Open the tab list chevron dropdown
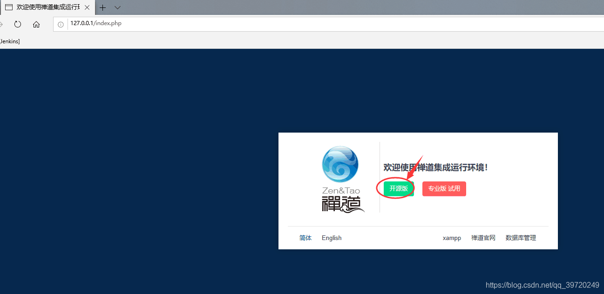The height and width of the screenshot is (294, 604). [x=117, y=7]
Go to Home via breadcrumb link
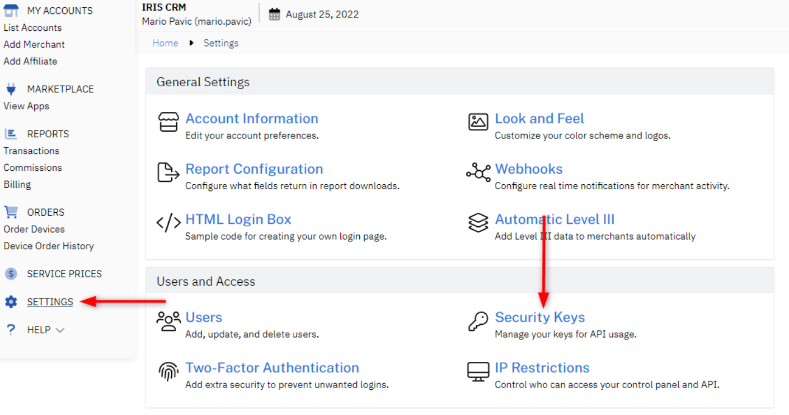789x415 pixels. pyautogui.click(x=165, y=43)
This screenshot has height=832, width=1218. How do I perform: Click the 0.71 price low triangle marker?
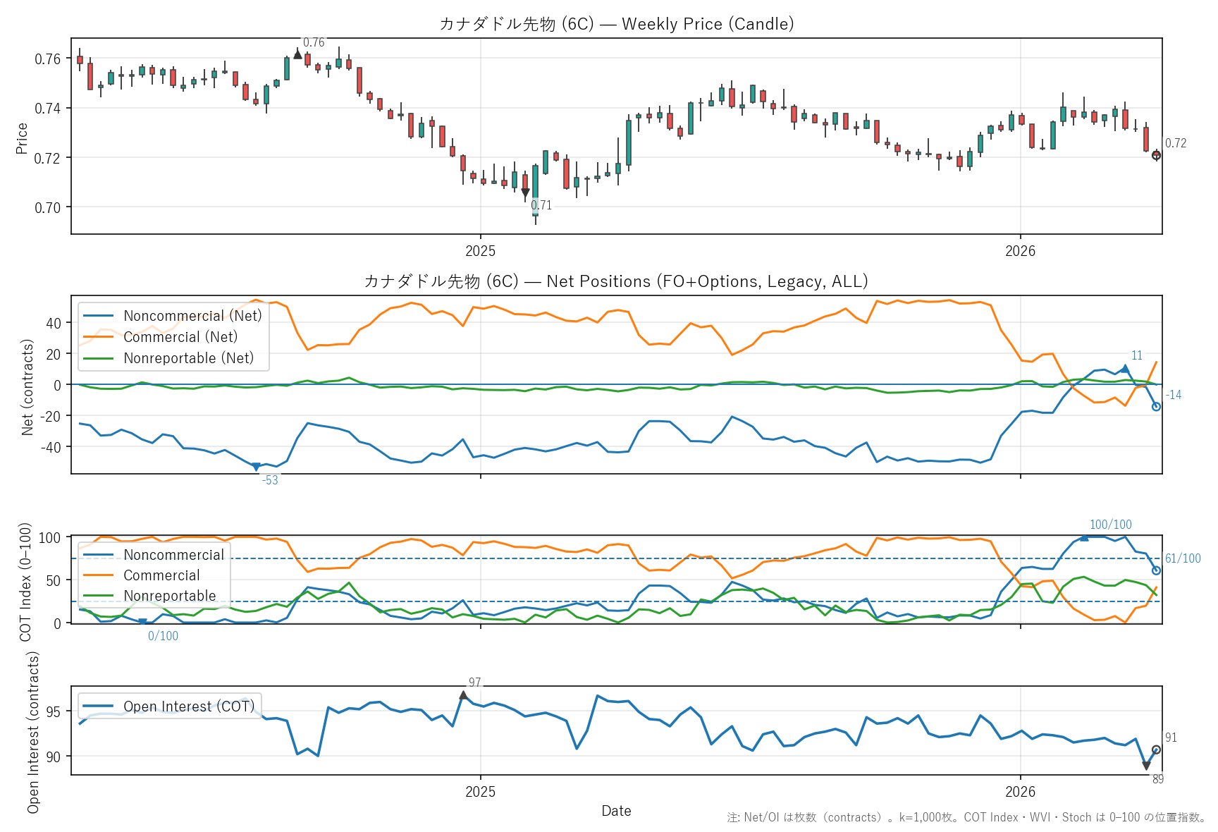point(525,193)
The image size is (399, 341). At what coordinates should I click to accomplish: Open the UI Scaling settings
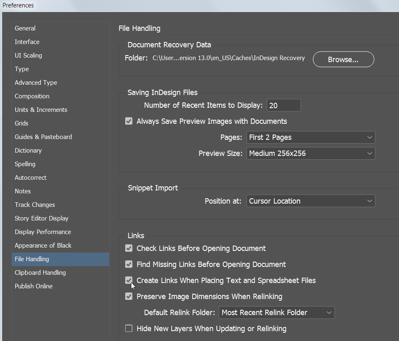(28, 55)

—————

__Problem__
Beginning at the line containing "This screenshot has", restate every line through the end of the material above exactly; omit the pictures.

__Answer area__
This screenshot has height=832, width=1218. How do I perform: Click the 0.71 price low triangle marker?
point(525,193)
The image size is (399, 341). At what coordinates should I click to accomplish: Open the UI Scaling settings
(28, 55)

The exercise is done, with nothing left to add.